Audrey Moriarty, the author of “Pinehurst: Golf, History, And The Good Life” (Sports Media Group, 207 pages) will begin the program. Moriarty is the executive director of the Given Memorial Library and the Tufts Archives in Pinehurst. Her work at the Tufts Archives has been invaluable to many Donald Ross courses throughout the country, and her insights on the history of the American “St. Andrews” are concise and fascinating. She’ll discuss many of the photographs included in her book.
Longtime photographer and golf writer Jim Moriarty will read from his mystery “Open Season” (Sports Media Group, 288 pages). Jim’s first novel is a love story/murder mystery set against the PGA touring circuit. The lead character, Nick Oliver, is a likeable character who draws the reader into the seedy underbelly of professional golf. And — thank God — Moriarty has a sense of humor.
Local attorney and mystery writer J.D. “Dusty” Rhoades will read from his most recent novel “Good Day in Hell” (St. Martin’s Minotaur Press, 288 pages). Rhoades is best known locally for enduring the slings and arrows of outraged Republicans via his weekly op-ed pieces in The Pilot. Love him or hate him, you’ll be unthawed by his energy-laced prose. Rhoades is also the author of the 2004 “The Devil’s Right Hand.”
Audrey and Jim Moriarty and J.D. Rhoades will read on Sept. 24, at 3 p.m.
On Saturday, Jan. 20, at 1 p.m,. poet Jaki Shelton Green will read from her work. Green is the 2003 recipient of the North Carolina Award for Literature. Her poetry has appeared in journals such as The Crucible, The African-American Review, Obsidian, Poets for Peace, Immigration, Emigration, and Diversity, Ms., and Essence. Her books include “Dead on Arrival” and “New Poems,” “Masks,” “Conjure Blues,” “singing a tree into dance,” and “New and Selected Poems.” She is the 2006 writer-in-residence at The Taller Portobelo Summer Art Colony in Portobelo, Panama.
On Sunday, March 18, Betsy Moyer will read from her books. Moyer lives by the Sudbury River in Wayland, Mass., and the river and its wildlife have been an inspiration since she began to photograph seriously in 1994
Her book, “Paul Green’s Plant Book: An Alphabet of Flower and Folklore” (Botanical Garden Foundation, 144 pages) combines text written by her father, Paul Green, noted North Carolina playwright, with photographs illustrating words in the text. The original book, written shortly before Paul Green’s death in 1981, is a lexicon of Southern folklore and includes about 300 entries of North Carolina wild flowers, bushes, and trees, together with herbal remedies associated with them.

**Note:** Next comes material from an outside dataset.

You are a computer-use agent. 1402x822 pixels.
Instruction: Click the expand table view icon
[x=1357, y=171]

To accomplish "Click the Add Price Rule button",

Weymouth board member Marsha Warren is negotiating with Frances Mayes, author of “A Year in the World: Journeys of a Passionate Traveler,” “In Tuscany,” and the bestselling “Under the Tuscan Sun.”
Her work “The Discovery of Poetry: A Field Guide to Reading and Writing Poems” is widely used in college poetry classes. Formerly a professor of creative writing at San Francisco State University, where she directed The Poetry Center and chaired the Department of Creative Writing, Mayes now devotes herself full time to writing and to her At Home in Tuscany furniture and accessory lines. She and her husband divide their time between North Carolina and Cortona, Italy.
A date for Mayes’ reading has not been confirmed.